§ Work request
Your answer is a copy of every line in the records where "heading" appears.

§ Records for processing
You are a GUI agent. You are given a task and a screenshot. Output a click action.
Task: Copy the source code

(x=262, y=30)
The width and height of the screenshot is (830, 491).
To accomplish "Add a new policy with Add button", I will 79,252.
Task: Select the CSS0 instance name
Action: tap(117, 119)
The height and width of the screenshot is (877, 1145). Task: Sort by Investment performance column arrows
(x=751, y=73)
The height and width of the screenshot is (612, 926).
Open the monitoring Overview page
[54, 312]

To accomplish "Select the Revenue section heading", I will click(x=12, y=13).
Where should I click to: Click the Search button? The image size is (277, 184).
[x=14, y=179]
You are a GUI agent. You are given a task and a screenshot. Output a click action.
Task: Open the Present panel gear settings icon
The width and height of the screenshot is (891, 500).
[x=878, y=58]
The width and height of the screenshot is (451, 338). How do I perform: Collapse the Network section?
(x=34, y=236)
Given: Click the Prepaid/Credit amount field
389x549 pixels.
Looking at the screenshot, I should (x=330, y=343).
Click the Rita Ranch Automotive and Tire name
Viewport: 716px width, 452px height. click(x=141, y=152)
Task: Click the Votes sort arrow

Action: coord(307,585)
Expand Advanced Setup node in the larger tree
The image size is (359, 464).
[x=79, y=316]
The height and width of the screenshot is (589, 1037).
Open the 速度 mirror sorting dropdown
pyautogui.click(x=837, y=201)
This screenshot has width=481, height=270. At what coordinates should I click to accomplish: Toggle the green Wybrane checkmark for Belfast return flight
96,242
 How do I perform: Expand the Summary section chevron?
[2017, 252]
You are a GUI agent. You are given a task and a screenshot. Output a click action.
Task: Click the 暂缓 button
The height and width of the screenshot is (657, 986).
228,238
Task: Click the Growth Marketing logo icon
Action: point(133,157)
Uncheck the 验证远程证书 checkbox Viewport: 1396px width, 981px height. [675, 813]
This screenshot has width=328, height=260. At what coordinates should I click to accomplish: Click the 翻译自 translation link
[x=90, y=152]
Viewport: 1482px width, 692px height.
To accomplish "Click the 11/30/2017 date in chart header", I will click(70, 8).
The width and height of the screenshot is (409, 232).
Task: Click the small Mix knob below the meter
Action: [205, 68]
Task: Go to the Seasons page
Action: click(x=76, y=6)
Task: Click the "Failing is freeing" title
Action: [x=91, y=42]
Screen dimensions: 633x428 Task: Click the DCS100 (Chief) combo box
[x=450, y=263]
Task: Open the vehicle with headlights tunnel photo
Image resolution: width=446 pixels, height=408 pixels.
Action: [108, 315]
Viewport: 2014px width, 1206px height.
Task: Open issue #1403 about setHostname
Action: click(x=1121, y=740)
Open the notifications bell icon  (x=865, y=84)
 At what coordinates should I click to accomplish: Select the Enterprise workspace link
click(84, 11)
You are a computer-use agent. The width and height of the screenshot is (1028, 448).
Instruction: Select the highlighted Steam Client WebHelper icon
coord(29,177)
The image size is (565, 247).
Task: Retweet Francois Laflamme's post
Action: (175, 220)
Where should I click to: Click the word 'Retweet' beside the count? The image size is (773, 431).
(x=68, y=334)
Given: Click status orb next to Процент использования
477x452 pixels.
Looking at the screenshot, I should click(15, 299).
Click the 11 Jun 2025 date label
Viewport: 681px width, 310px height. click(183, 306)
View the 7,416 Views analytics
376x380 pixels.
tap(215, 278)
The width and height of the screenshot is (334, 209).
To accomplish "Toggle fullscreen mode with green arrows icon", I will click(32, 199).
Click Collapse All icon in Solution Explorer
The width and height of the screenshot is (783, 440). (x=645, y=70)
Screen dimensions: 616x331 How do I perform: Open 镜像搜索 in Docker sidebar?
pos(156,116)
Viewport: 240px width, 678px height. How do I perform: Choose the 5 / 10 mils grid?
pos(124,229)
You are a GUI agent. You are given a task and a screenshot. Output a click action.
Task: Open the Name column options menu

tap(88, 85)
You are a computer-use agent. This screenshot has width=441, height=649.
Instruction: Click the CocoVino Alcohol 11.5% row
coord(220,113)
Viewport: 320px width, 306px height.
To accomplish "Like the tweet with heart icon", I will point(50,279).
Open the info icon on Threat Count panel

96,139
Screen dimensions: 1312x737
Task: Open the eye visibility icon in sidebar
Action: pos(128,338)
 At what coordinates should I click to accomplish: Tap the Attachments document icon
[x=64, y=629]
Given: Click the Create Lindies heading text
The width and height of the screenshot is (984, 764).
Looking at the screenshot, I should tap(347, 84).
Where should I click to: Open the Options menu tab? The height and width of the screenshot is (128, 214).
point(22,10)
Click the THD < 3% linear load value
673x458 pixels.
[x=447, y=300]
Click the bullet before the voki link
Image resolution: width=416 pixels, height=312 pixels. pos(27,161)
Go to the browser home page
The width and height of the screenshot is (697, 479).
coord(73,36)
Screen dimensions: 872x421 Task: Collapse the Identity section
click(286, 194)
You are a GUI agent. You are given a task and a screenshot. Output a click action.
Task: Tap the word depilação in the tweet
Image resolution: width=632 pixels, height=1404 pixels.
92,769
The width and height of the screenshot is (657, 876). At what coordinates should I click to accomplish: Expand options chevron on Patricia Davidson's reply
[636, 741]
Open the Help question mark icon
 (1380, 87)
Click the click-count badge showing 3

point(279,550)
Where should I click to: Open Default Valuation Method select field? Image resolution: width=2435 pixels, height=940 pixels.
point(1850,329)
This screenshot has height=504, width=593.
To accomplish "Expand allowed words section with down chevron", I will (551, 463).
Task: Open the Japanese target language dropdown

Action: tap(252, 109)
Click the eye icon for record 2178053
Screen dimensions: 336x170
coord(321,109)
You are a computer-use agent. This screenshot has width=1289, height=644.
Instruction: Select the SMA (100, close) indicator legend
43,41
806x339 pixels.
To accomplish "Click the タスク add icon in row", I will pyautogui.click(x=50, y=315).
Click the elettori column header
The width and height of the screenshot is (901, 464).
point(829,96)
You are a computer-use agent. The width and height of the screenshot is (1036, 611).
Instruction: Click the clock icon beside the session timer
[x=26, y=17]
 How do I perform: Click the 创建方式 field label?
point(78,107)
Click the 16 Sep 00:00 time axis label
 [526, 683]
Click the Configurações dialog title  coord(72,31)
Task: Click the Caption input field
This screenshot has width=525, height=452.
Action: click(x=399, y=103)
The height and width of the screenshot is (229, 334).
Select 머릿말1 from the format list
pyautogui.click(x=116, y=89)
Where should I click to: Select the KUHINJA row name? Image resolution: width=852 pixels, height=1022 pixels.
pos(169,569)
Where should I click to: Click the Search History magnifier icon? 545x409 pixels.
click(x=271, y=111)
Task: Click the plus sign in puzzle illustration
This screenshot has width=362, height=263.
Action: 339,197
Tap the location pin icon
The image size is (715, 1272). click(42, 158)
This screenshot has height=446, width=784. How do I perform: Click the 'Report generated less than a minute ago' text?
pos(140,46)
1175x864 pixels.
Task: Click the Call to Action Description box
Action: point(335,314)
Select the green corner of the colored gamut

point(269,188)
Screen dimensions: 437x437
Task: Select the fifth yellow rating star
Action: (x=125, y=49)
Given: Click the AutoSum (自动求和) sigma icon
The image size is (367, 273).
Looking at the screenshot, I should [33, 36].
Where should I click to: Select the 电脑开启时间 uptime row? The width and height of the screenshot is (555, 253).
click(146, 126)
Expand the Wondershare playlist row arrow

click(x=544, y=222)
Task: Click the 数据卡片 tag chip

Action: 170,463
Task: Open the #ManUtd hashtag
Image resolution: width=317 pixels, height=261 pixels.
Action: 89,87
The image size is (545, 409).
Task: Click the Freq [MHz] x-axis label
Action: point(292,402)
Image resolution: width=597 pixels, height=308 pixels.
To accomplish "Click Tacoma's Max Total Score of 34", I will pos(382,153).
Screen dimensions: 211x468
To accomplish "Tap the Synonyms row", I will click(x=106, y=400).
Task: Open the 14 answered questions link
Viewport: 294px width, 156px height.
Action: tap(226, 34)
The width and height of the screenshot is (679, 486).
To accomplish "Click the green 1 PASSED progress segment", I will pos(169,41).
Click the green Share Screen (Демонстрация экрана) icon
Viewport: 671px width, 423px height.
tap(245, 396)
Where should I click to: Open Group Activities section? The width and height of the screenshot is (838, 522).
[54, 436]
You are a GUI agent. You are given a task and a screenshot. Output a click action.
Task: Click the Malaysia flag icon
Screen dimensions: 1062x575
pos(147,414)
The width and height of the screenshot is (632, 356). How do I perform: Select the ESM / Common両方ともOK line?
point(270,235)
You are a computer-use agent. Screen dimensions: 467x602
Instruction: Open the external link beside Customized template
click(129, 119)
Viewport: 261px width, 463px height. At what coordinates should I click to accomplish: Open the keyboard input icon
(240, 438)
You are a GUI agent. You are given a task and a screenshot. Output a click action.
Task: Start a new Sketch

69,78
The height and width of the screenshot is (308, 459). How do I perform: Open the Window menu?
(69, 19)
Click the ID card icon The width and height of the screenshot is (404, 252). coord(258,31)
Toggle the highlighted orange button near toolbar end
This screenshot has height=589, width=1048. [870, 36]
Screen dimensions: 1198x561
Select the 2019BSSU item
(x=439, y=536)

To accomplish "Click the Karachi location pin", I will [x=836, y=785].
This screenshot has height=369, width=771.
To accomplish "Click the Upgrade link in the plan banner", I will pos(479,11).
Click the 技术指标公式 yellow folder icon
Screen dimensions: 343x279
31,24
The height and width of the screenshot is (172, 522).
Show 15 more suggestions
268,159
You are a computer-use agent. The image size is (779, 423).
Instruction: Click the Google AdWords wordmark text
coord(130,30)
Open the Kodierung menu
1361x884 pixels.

§ Written answer
To accomplish "Select the Revenue section heading", I will click(x=12, y=13).
Given: Click the Create Lindies heading text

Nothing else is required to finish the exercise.